== EXERCISE GOAL ==
Repeat exactly, and only, the lines below starting at the line that contains "You are a computer-use" and ending at the line that contains "Instruction: Select the GAL legend label", inclusive of both.

== EXERCISE DATA ==

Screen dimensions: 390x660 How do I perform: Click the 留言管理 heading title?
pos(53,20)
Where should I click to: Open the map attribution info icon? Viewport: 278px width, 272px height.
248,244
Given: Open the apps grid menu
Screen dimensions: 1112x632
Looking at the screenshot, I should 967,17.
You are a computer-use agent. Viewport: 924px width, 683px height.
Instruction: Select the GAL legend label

==

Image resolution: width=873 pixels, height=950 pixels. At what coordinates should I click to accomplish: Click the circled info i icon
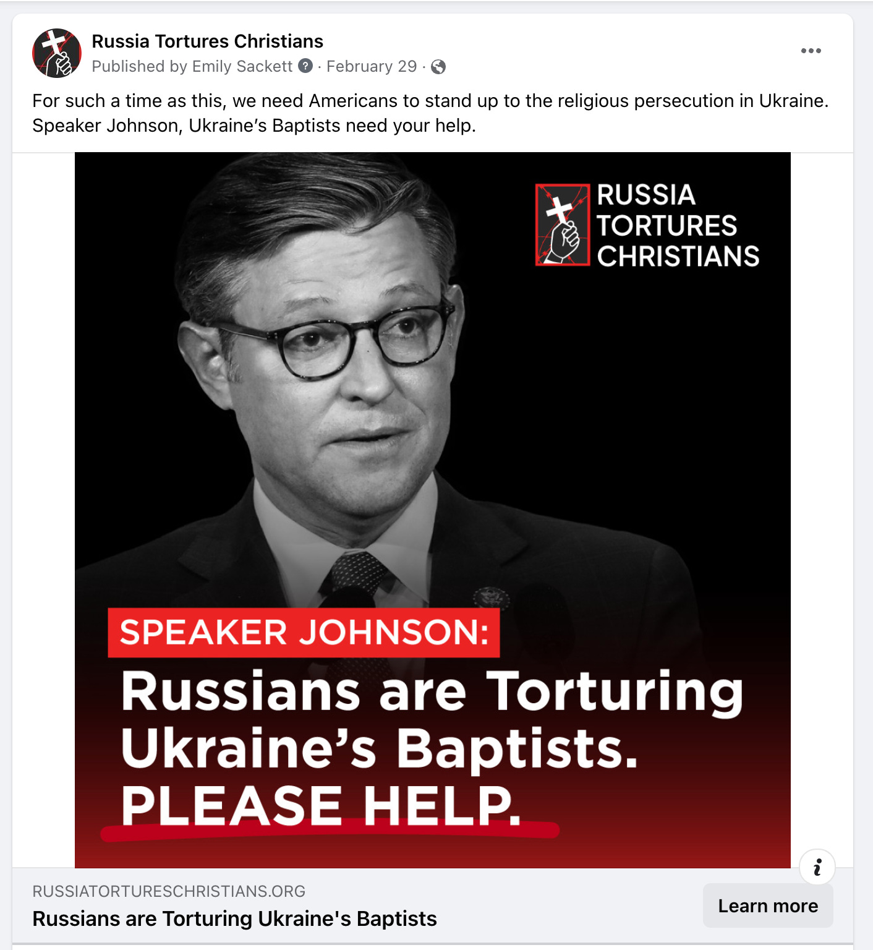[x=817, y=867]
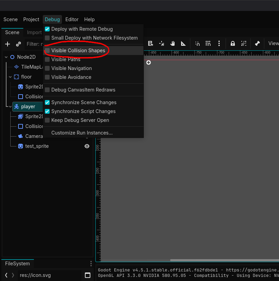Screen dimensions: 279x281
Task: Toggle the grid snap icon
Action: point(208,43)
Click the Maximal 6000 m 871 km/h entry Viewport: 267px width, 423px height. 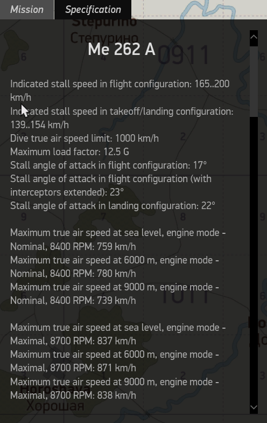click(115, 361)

* * *

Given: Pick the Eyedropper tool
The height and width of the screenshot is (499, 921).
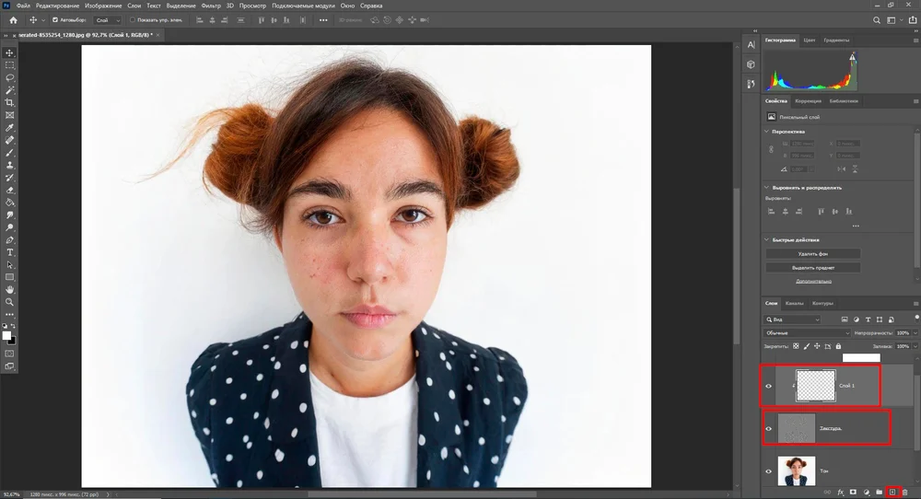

== RESULT ==
You are a computer-use agent. Viewport: 924px width, 683px height.
Instruction: Select the GAL legend label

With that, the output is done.